Another important factor in making sure marriages between individuals with Asperger's is therapy. Although not every single couple will absolutely require a therapist to sort out any difficulties or sources of dissatisfaction, keeping the lines of communication open regarding the possible need for a therapist is essential. Both couples and individual therapy sessions can help partners understand one another better, understand their own needs better, and more effectively make sure their own needs are met-very often by meeting those needs, themselves. Therapy can be a weekly appointment, or can even be used as a source of marriage maintenance, wherein couples see a therapist every few months or once a year to receive some objective mediation for unresolved conflicts or concerns.
An open mind is going to be pivotal in making sure an Asperger marriage survives. Although preconceived notions can be useful in predicting some of what is involved in a marriage relationship, walking into a lifelong commitment with a prescribed set of demands is a recipe for disaster in any marriage-and more so for a marriage between two people with vast neurological differences. Keeping an open mind to new ways to communicate, new ways to connect, and even new ways to show attention and affection can go a long way in making sure an Asperger marriage is not only successful but thriving.
Surviving An Aspergers Marriage
Marriage, as a whole, is a challenging enterprise. Two people uniting two lives are paved with possible roadblocks, pain, and frustration, as well as incredible support, strength, and beauty. The difference between the two lies in how devoted and committed two parties are to one another, regardless of whether or not Asperger's is thrown into the mix.

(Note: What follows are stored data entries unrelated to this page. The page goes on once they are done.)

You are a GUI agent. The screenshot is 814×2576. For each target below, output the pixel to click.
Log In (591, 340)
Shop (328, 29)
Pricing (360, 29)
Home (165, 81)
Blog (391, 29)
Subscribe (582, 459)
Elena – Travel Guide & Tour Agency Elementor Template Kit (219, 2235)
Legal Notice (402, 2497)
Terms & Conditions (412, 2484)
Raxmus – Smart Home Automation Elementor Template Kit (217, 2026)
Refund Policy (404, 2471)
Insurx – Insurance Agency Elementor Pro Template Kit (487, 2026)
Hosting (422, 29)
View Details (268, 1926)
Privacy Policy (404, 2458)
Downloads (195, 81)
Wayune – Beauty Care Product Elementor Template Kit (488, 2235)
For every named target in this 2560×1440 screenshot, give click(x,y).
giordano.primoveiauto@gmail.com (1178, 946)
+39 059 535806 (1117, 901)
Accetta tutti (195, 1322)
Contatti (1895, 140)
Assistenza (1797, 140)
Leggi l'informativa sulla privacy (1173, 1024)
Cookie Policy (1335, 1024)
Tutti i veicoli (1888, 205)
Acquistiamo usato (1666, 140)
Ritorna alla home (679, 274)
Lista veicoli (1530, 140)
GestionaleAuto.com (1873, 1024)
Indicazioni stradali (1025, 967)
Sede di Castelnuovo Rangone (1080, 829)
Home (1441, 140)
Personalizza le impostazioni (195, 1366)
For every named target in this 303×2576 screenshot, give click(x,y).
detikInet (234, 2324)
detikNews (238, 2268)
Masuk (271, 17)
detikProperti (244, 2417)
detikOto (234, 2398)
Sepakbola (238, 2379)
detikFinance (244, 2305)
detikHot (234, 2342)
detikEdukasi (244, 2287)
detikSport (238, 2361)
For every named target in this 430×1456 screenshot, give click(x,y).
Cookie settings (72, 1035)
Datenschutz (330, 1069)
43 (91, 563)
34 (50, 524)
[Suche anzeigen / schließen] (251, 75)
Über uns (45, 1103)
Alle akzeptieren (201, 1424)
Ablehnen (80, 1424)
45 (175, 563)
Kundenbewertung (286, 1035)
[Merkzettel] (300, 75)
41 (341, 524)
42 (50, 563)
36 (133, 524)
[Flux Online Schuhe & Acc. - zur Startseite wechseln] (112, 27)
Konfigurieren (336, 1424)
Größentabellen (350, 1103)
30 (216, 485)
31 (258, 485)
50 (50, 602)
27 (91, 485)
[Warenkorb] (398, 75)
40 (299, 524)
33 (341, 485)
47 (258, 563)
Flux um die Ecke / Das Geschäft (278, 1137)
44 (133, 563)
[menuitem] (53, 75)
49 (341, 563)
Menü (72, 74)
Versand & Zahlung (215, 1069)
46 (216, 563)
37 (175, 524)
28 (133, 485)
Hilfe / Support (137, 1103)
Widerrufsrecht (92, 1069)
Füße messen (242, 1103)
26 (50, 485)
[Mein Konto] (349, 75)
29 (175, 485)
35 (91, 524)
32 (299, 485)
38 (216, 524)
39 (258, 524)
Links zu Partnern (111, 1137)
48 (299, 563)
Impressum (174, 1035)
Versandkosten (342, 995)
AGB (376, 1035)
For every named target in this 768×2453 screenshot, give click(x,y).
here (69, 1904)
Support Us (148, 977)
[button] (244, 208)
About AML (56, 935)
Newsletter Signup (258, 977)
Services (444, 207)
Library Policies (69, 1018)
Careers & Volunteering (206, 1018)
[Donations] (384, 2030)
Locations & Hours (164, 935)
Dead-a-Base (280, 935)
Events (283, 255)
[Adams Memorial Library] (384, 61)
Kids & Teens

That being said, there is no denying that adding Asperger's to the already-rocky terrain of marriage brings a new level of strain. Between communication differences, sensory differences, and overall functional differences, people with Asperger's and their neurotypical peers must be sensitive to one another's needs to keep harmony firmly in place in a relationship.
The partner with Asperger's must learn to read signals and cues that are not always readily apparent. This can be achieved through the therapy, to learn how to determine social and emotional cues more accurately, or can be learned through trial and error with one's spouse, provided that one's spouse is willing to put in the work. The ASD partner must also be willing to reside in discomfort at times, as living with and loving others requires a lot of hard work and can be loud, overwhelming, and confusing.
The NT partner must recognize that their experience of the world is not the only one and that something that may seem innocuous to them can be downright painful for their partner. Also, NT partners must learn to develop a thick skin; what might seem like cruel or hurtful language (or lack of language) may not be a personal slight, but a simple matter of lack of contextual understanding or social norms.
Working together, couples in an Asperger marriage can experience the same joy and fulfillment found in a neurotypical marriage. With plenty of understanding, patience, and perseverance, couples can learn to love and accept one another's strengths and weaknesses and celebrate their differences, rather than letting their differences interfere with a lifetime of commitment to one another.